Task goal | Output all of the lines below exactly, and leave out each image.
───── Working data ─────
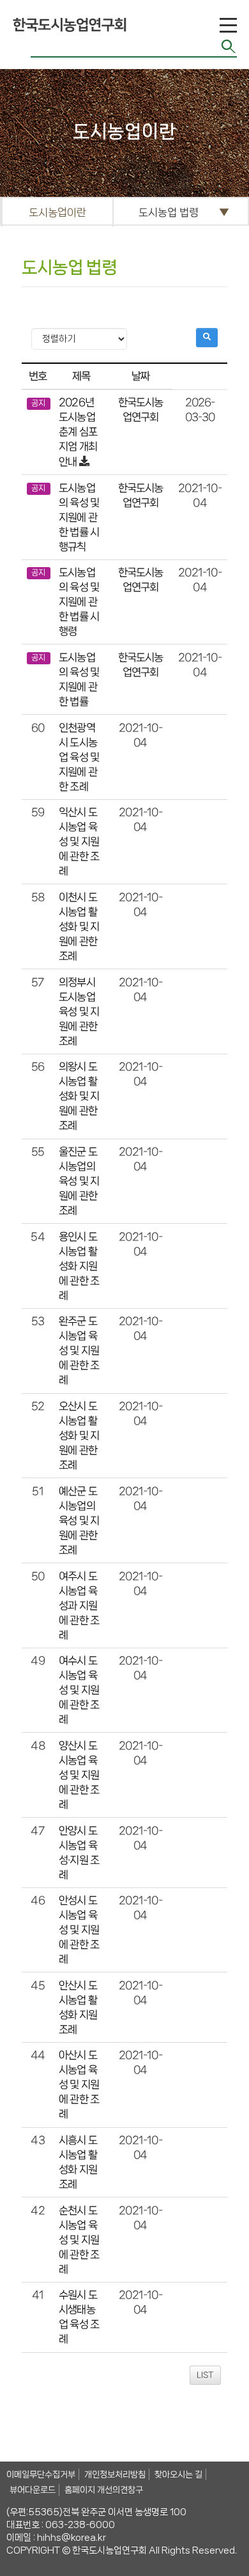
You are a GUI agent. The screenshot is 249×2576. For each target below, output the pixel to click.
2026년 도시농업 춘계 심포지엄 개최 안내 (78, 431)
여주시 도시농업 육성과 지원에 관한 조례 (79, 1605)
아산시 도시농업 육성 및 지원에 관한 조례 (79, 2084)
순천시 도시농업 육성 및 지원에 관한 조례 (79, 2239)
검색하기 (229, 46)
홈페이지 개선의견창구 (103, 2489)
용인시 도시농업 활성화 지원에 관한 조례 (79, 1265)
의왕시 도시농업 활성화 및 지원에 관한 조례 (79, 1096)
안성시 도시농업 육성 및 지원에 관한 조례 (79, 1929)
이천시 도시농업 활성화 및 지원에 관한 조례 (79, 926)
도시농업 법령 (169, 212)
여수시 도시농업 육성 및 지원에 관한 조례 (79, 1690)
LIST (205, 2375)
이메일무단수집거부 (40, 2474)
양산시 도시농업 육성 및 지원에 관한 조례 (79, 1774)
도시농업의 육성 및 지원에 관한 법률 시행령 (79, 601)
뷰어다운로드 (33, 2489)
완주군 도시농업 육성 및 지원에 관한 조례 (79, 1350)
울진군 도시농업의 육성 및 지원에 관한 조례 (79, 1180)
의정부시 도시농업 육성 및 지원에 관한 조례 (79, 1011)
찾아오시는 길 (178, 2474)
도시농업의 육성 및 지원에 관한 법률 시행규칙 (79, 516)
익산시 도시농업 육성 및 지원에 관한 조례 (79, 841)
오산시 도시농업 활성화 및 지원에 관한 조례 (79, 1435)
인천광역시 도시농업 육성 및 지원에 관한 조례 (79, 756)
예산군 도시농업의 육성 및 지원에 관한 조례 (79, 1520)
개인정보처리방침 (115, 2474)
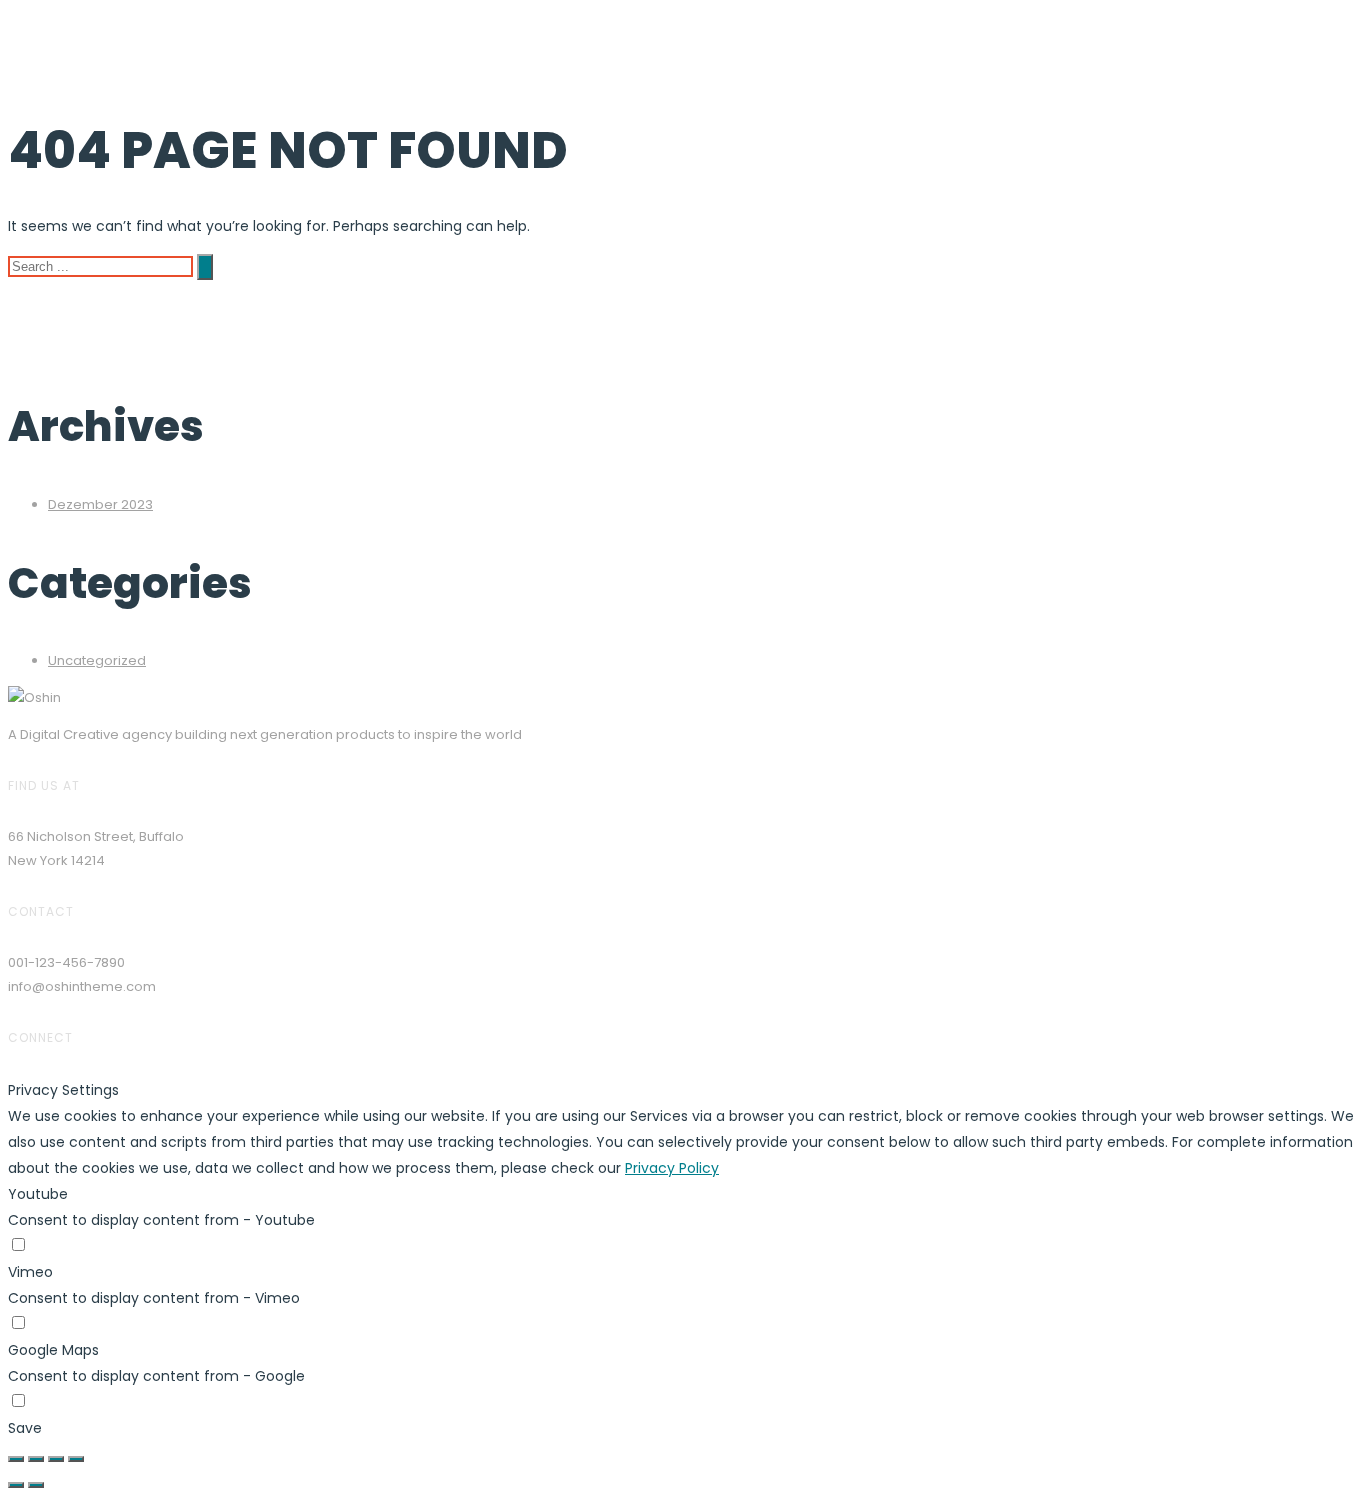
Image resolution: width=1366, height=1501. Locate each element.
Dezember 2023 (100, 504)
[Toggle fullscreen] (56, 1459)
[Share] (36, 1459)
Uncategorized (97, 660)
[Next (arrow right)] (36, 1485)
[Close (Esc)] (16, 1459)
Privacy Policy (672, 1168)
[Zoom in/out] (76, 1459)
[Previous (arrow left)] (16, 1485)
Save (25, 1428)
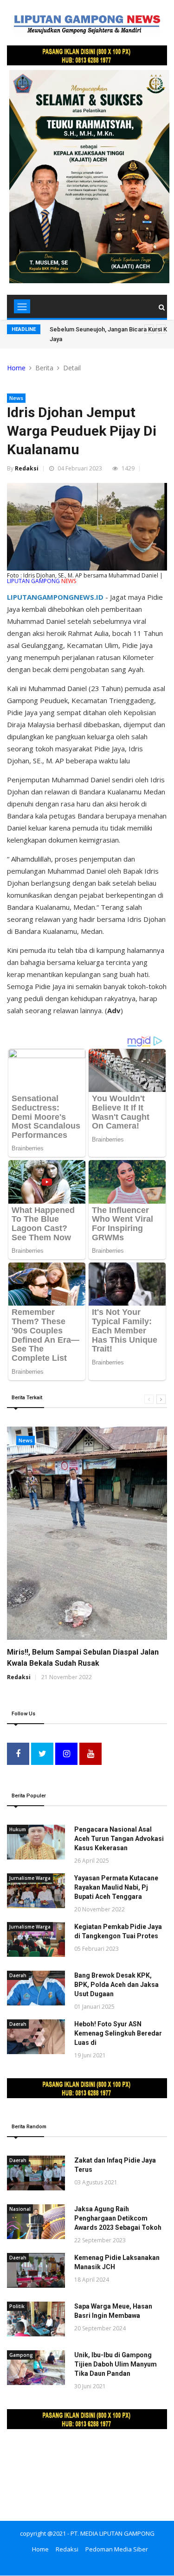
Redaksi (27, 468)
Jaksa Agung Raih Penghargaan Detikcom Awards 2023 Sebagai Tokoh (117, 2218)
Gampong (21, 2355)
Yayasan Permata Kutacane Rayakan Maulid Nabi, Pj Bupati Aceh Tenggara (116, 1887)
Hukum (17, 1829)
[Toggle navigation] (22, 306)
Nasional (20, 2209)
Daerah (17, 1975)
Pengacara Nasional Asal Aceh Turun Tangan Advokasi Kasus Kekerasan (119, 1839)
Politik (17, 2306)
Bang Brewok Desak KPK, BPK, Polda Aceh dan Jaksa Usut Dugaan (116, 1985)
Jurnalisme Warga (30, 1878)
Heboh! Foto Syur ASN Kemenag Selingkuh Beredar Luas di (118, 2033)
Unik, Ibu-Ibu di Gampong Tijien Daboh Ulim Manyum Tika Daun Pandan (115, 2364)
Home (16, 367)
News (16, 397)
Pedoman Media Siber (116, 2549)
─────
Written response |
You are a GUI agent. The screenshot is 249×2576. For each target below, output the pixel to click.
2026년 도시농업 춘계 심포지엄 개최 안내 (78, 431)
여주시 도시농업 육성과 지원에 관한 조례 (79, 1605)
아산시 도시농업 육성 및 지원에 관한 조례 (79, 2084)
순천시 도시농업 육성 및 지원에 관한 조례 (79, 2239)
검색하기 (229, 46)
홈페이지 개선의견창구 (103, 2489)
용인시 도시농업 활성화 지원에 관한 조례 (79, 1265)
의왕시 도시농업 활성화 및 지원에 관한 조례 (79, 1096)
안성시 도시농업 육성 및 지원에 관한 조례 (79, 1929)
이천시 도시농업 활성화 및 지원에 관한 조례 (79, 926)
도시농업 법령 (169, 212)
여수시 도시농업 육성 및 지원에 관한 조례 (79, 1690)
LIST (205, 2375)
이메일무단수집거부 (40, 2474)
양산시 도시농업 육성 및 지원에 관한 조례 (79, 1774)
도시농업의 육성 및 지원에 관한 법률 시행령 (79, 601)
뷰어다운로드 (33, 2489)
완주군 도시농업 육성 및 지원에 관한 조례 (79, 1350)
울진군 도시농업의 육성 및 지원에 관한 조례 (79, 1180)
의정부시 도시농업 육성 및 지원에 관한 조례 (79, 1011)
찾아오시는 길 (178, 2474)
도시농업의 육성 및 지원에 관한 법률 시행규칙 (79, 516)
익산시 도시농업 육성 및 지원에 관한 조례 (79, 841)
오산시 도시농업 활성화 및 지원에 관한 조례 (79, 1435)
인천광역시 도시농업 육성 및 지원에 관한 조례 (79, 756)
예산군 도시농업의 육성 및 지원에 관한 조례 (79, 1520)
개인정보처리방침 (115, 2474)
Image resolution: width=1366, height=1501. Locate each element.
Dezember 2023 (100, 504)
[Toggle fullscreen] (56, 1459)
[Share] (36, 1459)
Uncategorized (97, 660)
[Next (arrow right)] (36, 1485)
[Close (Esc)] (16, 1459)
Privacy Policy (672, 1168)
[Zoom in/out] (76, 1459)
[Previous (arrow left)] (16, 1485)
Save (25, 1428)
Redaksi (27, 468)
Jaksa Agung Raih Penghargaan Detikcom Awards 2023 Sebagai Tokoh (117, 2218)
Gampong (21, 2355)
Yayasan Permata Kutacane Rayakan Maulid Nabi, Pj Bupati Aceh Tenggara (116, 1887)
Hukum (17, 1829)
[Toggle navigation] (22, 306)
Nasional (20, 2209)
Daerah (17, 1975)
Pengacara Nasional Asal Aceh Turun Tangan Advokasi Kasus Kekerasan (119, 1839)
Politik (17, 2306)
Bang Brewok Desak KPK, BPK, Polda Aceh dan Jaksa Usut Dugaan (116, 1985)
Jurnalisme Warga (30, 1878)
Heboh! Foto Syur ASN Kemenag Selingkuh Beredar Luas di (118, 2033)
Unik, Ibu-Ibu di Gampong Tijien Daboh Ulim Manyum Tika Daun Pandan (115, 2364)
Home (16, 367)
News (16, 397)
Pedoman Media Siber (116, 2549)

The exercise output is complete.